Tuesday, March 22, 2011

Score one for the teacher

It all started last year when Penny Lazarus saw the old piano off to the side of the aisle of the Screening Room, sparking an image of the old days of silent films, when every theater had a pianist who would give context to the films they would accompany. She didn’t know that the piano was more of a showpiece than a working instrument or that the last major workout the instrument had seen was about a decade before, when Tiger Saw used it at the debut of the Port indie music collective’s original soundtrack for “Nosferatu,” the eerie F.W. Munaru silent film adaptation of Bram Stoker’s “Dracula” tale. She also didn’t realize that, for whatever reason —  accessibility of the films thanks to format changes, the hip factor of putting a new spin on something classic and familiar  — writing original scores for silent and out-of-copyright films had become a cottage industry, whether it’s Alloy Orchestra’s take on “Metropolis,” the Fritz Lang film or the Devil Music Ensemble’s score for “The Cabinet of Dr. Caligari” or, taking it to the extreme, punk pioneers Pere Ubu’s treatment of “Man with the X-Ray Eyes,” the kitchy horror film that, strictly speaking, was not a silent film until the band stripped its soundtrack to make way for its score. But Lazarus, wife of Port playwright Joshua Faigen who has been teaching piano in the city since moving here from Pittsburgh about a decade ago, did recognize an opportunity in that piano at the Screening Room — a way to “keep it interesting” for her students.

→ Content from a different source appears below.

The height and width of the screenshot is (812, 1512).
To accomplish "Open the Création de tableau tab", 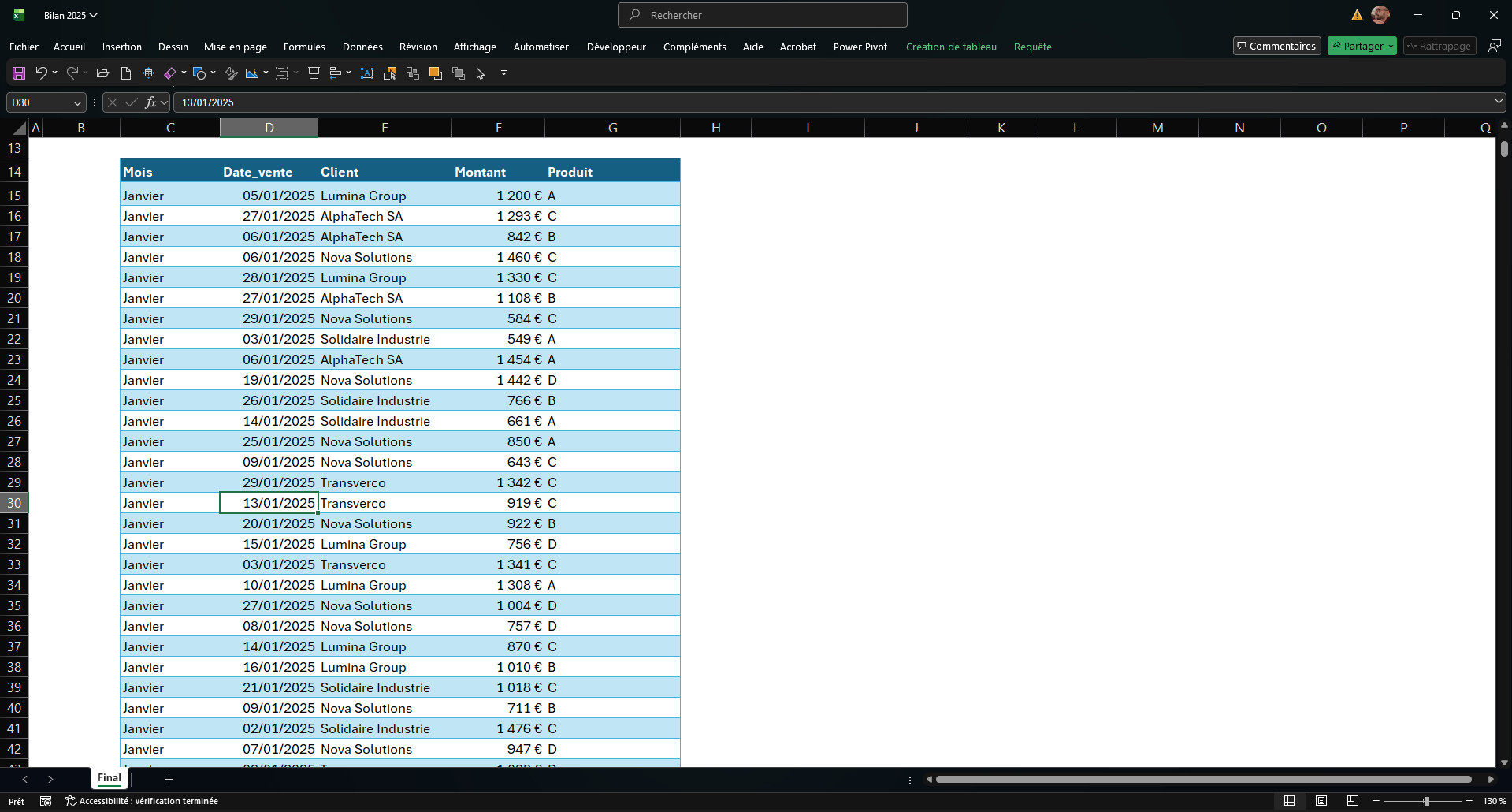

She started with the preliminaries, lining up a time to use the State Street screen for what will be a very different kind of recital: Lights, camera, music. And Lazarus, also a singer who studied with Martha Peabody and performs with the Newburyport Choral Society, who made her solo singing debut last year at The Governor’s Academy, also lined up Richard Hughes, a pianist who has compiled silent movie scores from the 1920s and has released a DVD with original scores for three films by Charlie Chaplin, to talk to her students about “mood music,” as he calls it, during a workshop at the library. Ironically it took place at the same time as cellist Kristen Miller was performing her original scores for three experimental films by 1940s filmmaker Maya Deren at the Actors Studio. And, by the end of the workshop, some of the students were taking a crack at it, using “memory pieces,” and working with it, adjusting the emotional register of the music to fit the action on the big screen behind them. “It’s not just notes on the page,” says Lazarus. “They also have to think about emotions and action on the screen. They have to choose music to convey it and adjust their performance to fit.”

And now the real work begins. Her 40 students, who range from  single digits to high school age, are working on scores to accompany sections of silent films — Chaplin, Keaton, “Phantom of the Opera,” the Keystone Kops — in an April 11 show at the Screening Room.  “We’re down to the real work now,” says Lazarus. “Now it’s exciting. Now I  know it’s going to work.” The event takes place at 11 a.m. April 10 at the Screening Room, 82 State St., Newburyport. Tickets are $7, or $5 for students and seniors. For more information, call 978.462.3456.

1 comment:

  1. With Penny's creative teaching and our kids' beautiful playing, it will be a great event. I'm so proud of our kids for making music for the silent movies.